Is Christian hope cut into many pieces? No! There is only one hope of our calling, namely to be committed Christians who incarnate the church God calls us to be, knowing we are his hope for a lost world.

4. One baptism.

While baptism may take different expressions today (sprinkling, immersion), disagreement on this matter did not exist in Paul's day. The mode of baptism was not a bone of contention among Paul's churches. Furthermore, even today most Christians agree that baptism is important though they may disagree about its expression and even its meaning. So, is baptism fractured and broken? No! Though greater untiy existed on this matter in Paul's day, still we believe in and practice baptism. Let there be no doubt, in this church baptism is by immersion and is essential to church membership.

5. One Lord.

Is Christ divided? Is He torn by competing natures and warring factions? No! Not Christ. Christ is one. He was and is the Prince of Peace. And he offers peace to us. A conflicted, divided person would not fit the profile of Christ.

6. One God.

Is God fragmented? Is He a divided house? Absolutely not! He is the one true living God who reigns over all of His creation.

7. One body.

In view of the "oneness" or unity of the Christian experience, should there not be one body, the church? Of course!

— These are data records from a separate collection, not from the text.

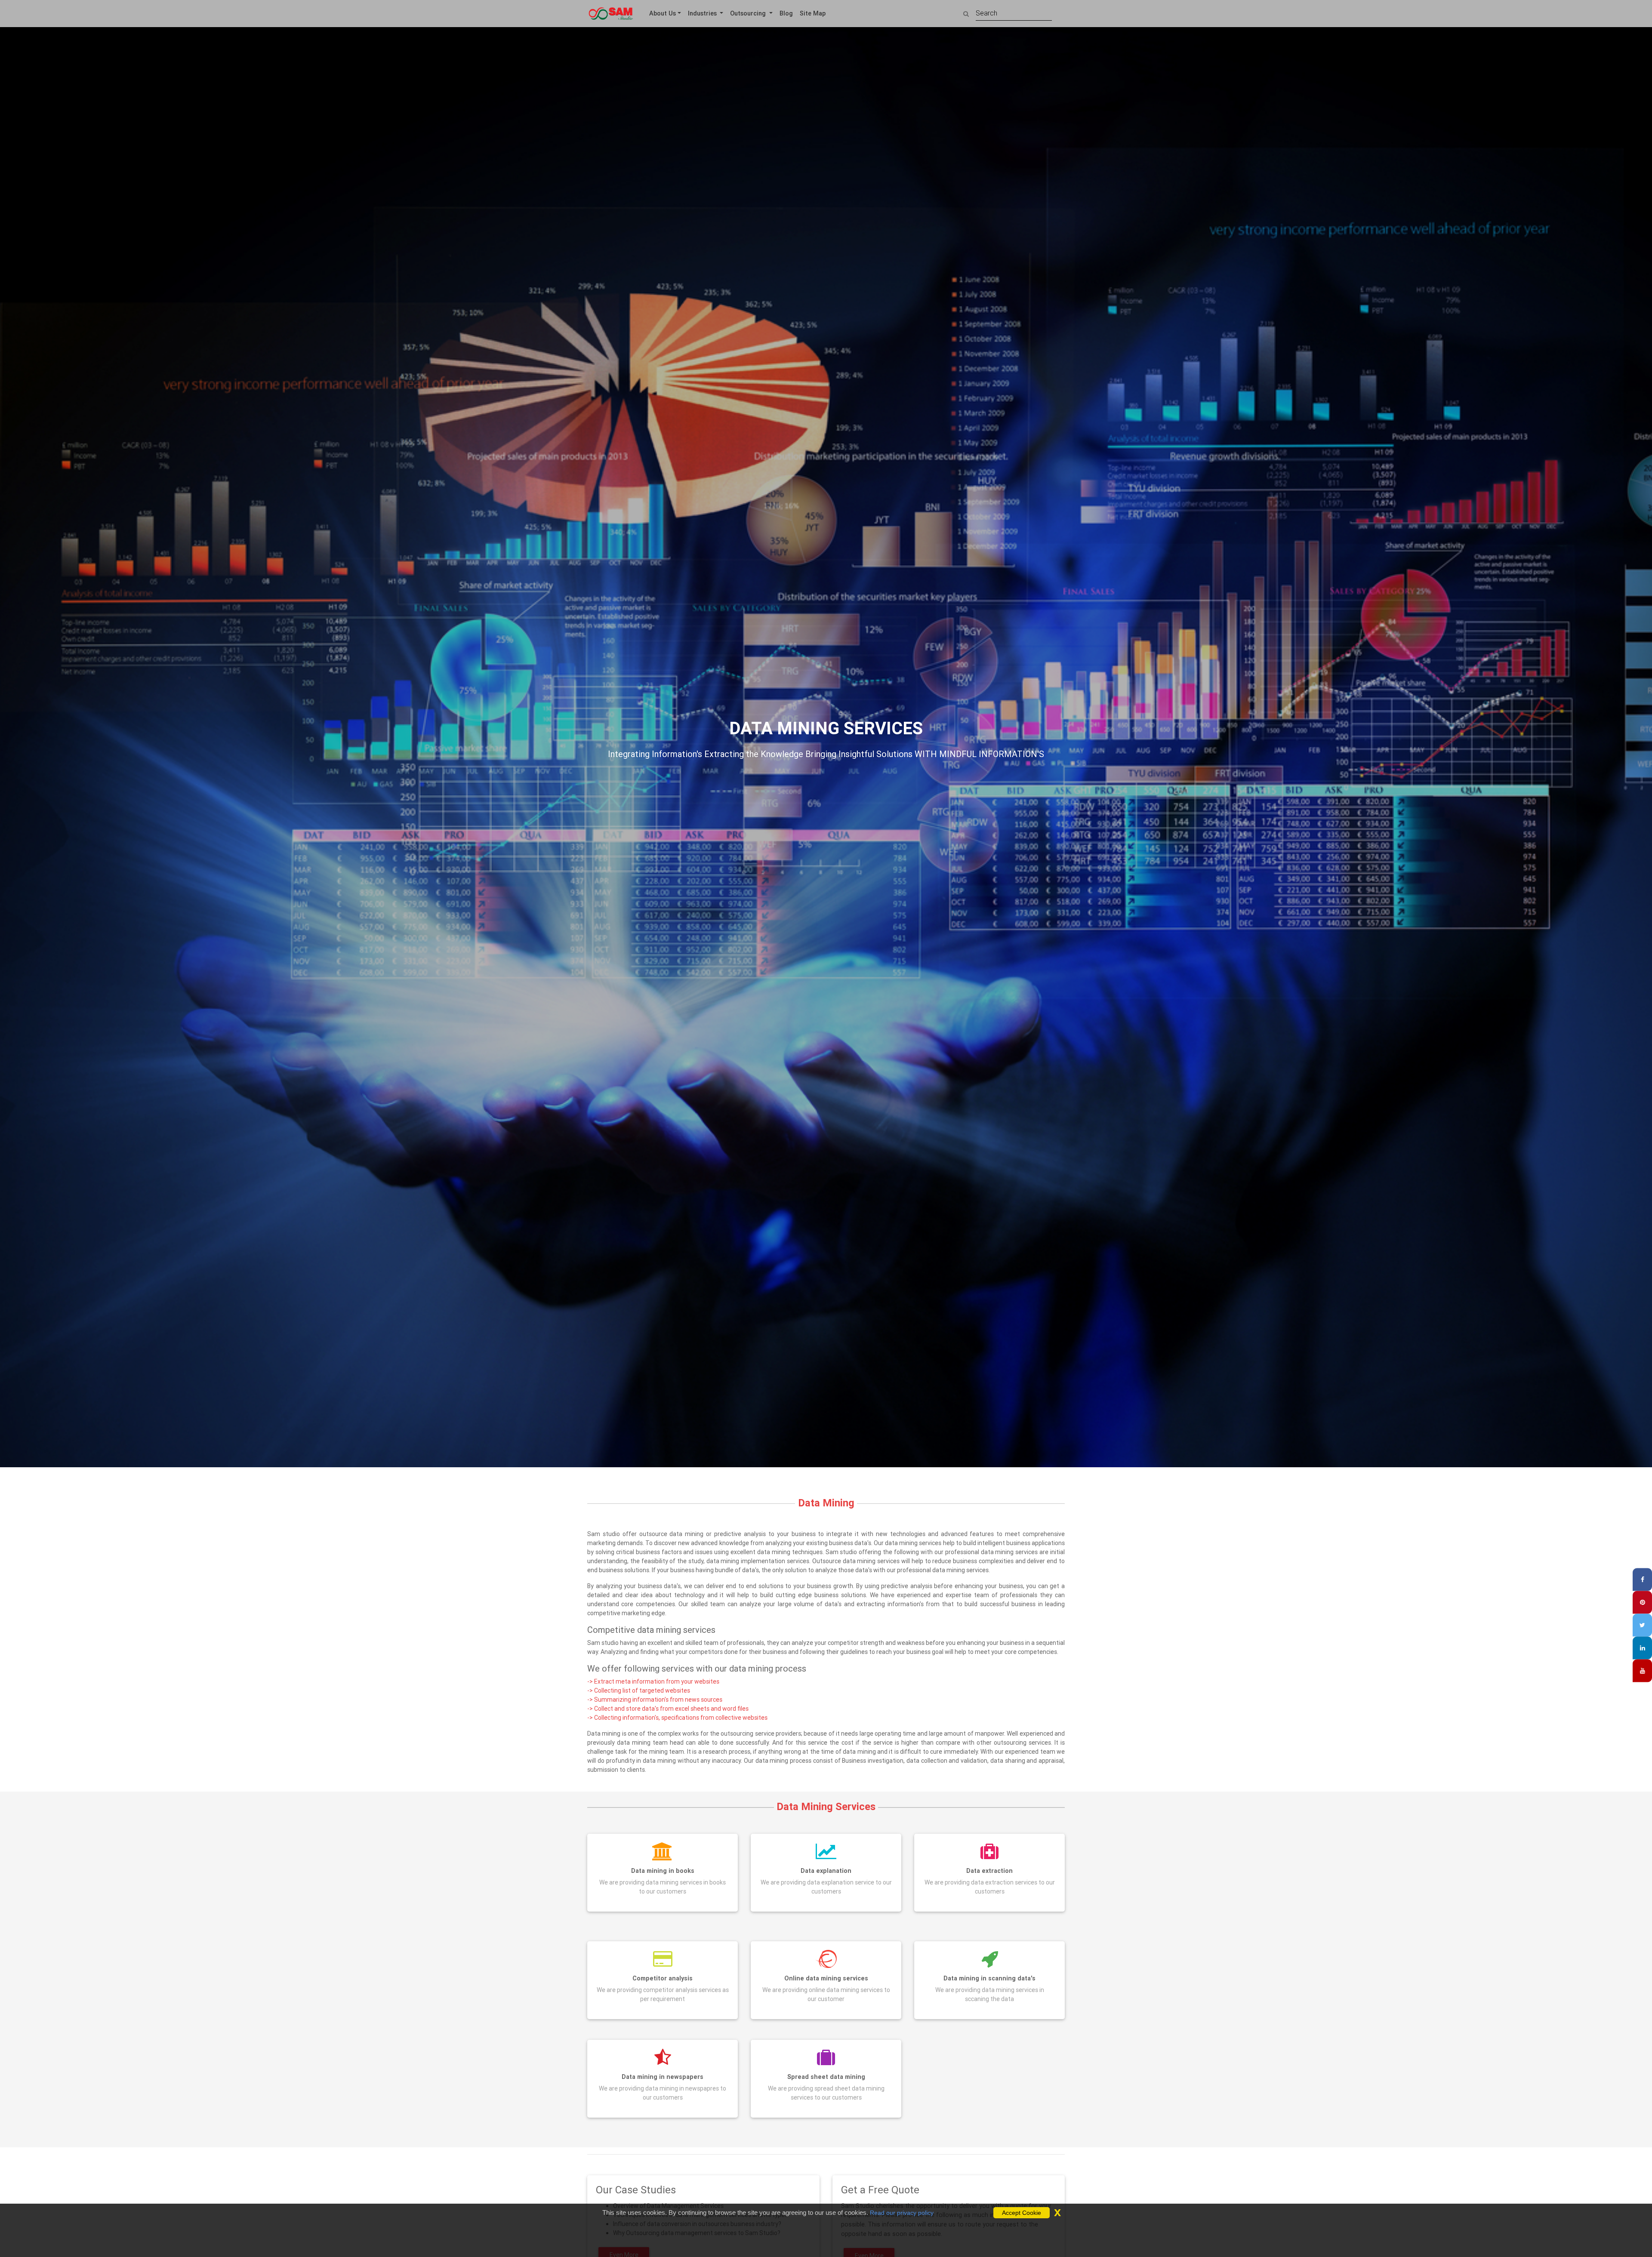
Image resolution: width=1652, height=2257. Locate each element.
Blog (786, 13)
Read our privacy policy (902, 2212)
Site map (813, 13)
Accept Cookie (1021, 2212)
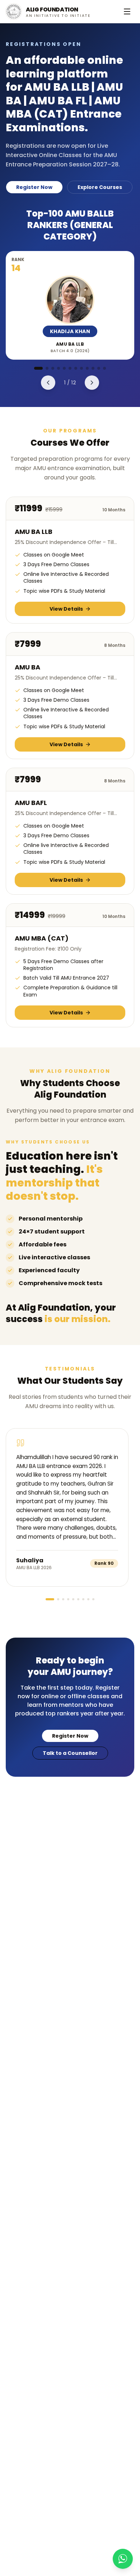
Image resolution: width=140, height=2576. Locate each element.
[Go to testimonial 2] (58, 1599)
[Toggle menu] (127, 11)
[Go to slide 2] (47, 368)
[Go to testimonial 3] (63, 1599)
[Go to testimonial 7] (83, 1599)
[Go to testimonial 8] (88, 1599)
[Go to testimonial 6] (78, 1599)
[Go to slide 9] (87, 368)
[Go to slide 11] (98, 368)
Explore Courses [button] (100, 187)
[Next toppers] (92, 382)
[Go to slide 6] (70, 368)
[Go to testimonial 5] (73, 1599)
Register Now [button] (34, 187)
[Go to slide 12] (104, 368)
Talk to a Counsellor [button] (70, 1753)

To have one Spirit, one faith, one hope, one baptism, one Lord, one God, and then to have a divided, weakened, and contentious church is to be guilty of spiritual hypocrisy. These elements of unity call us to oneness and unity ourselves as a church. The oneness of the body is not simply an attribute of the church; it is the very essence of the church.

The meaning of "oneness"

"Oneness" does not mean uniformity, as if Christians were clones of only one thinker in the church. "Oneness" does not mean the suppression of thoughts and feelings relative to certain issues in church life. "Oneness does not refer to the superficial silence of those who blindly and blandly go along in order not to rock the boat.

Christian unity is a gift of the Spirit. We cannot create it. The Spirit does.

But we have the responsibility to guard it and maintain it. While we cannot create the unity, we can do much to destroy it.